풀어 볼 문제:
아래 자료에서 "cell"라는 문자열이 들어 있는 줄의 개수를 세어, 그 수만 쓰시오.

과제 자료:
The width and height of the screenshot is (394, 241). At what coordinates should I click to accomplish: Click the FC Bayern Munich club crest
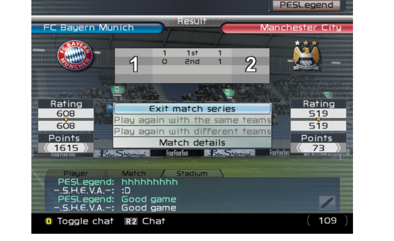pyautogui.click(x=75, y=55)
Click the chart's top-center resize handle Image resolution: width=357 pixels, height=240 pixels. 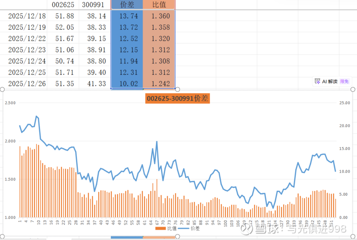point(178,89)
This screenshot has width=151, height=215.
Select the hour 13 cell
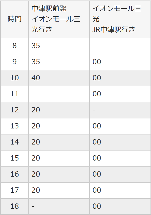coord(15,126)
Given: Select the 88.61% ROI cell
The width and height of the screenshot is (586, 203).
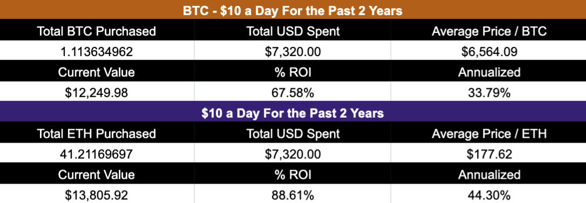Looking at the screenshot, I should click(292, 194).
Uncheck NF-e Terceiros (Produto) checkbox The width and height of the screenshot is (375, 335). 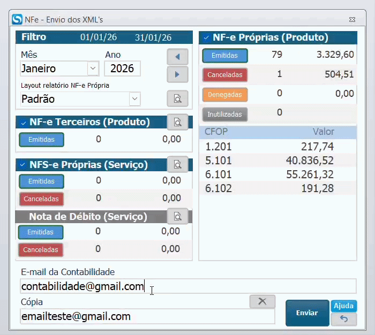click(23, 123)
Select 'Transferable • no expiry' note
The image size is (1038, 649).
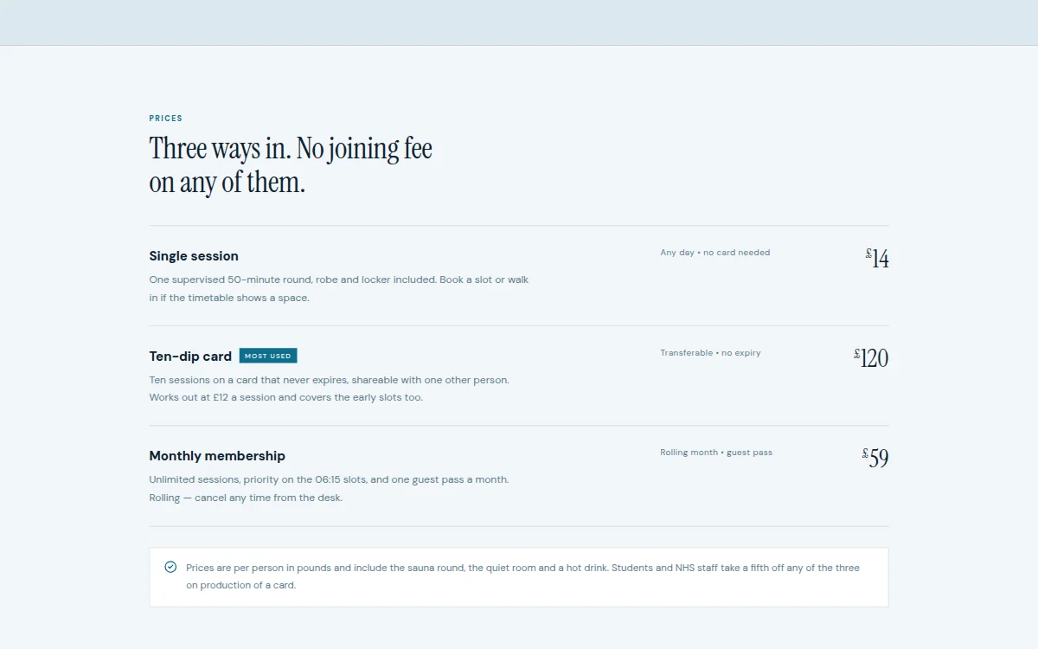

예상 답안:
2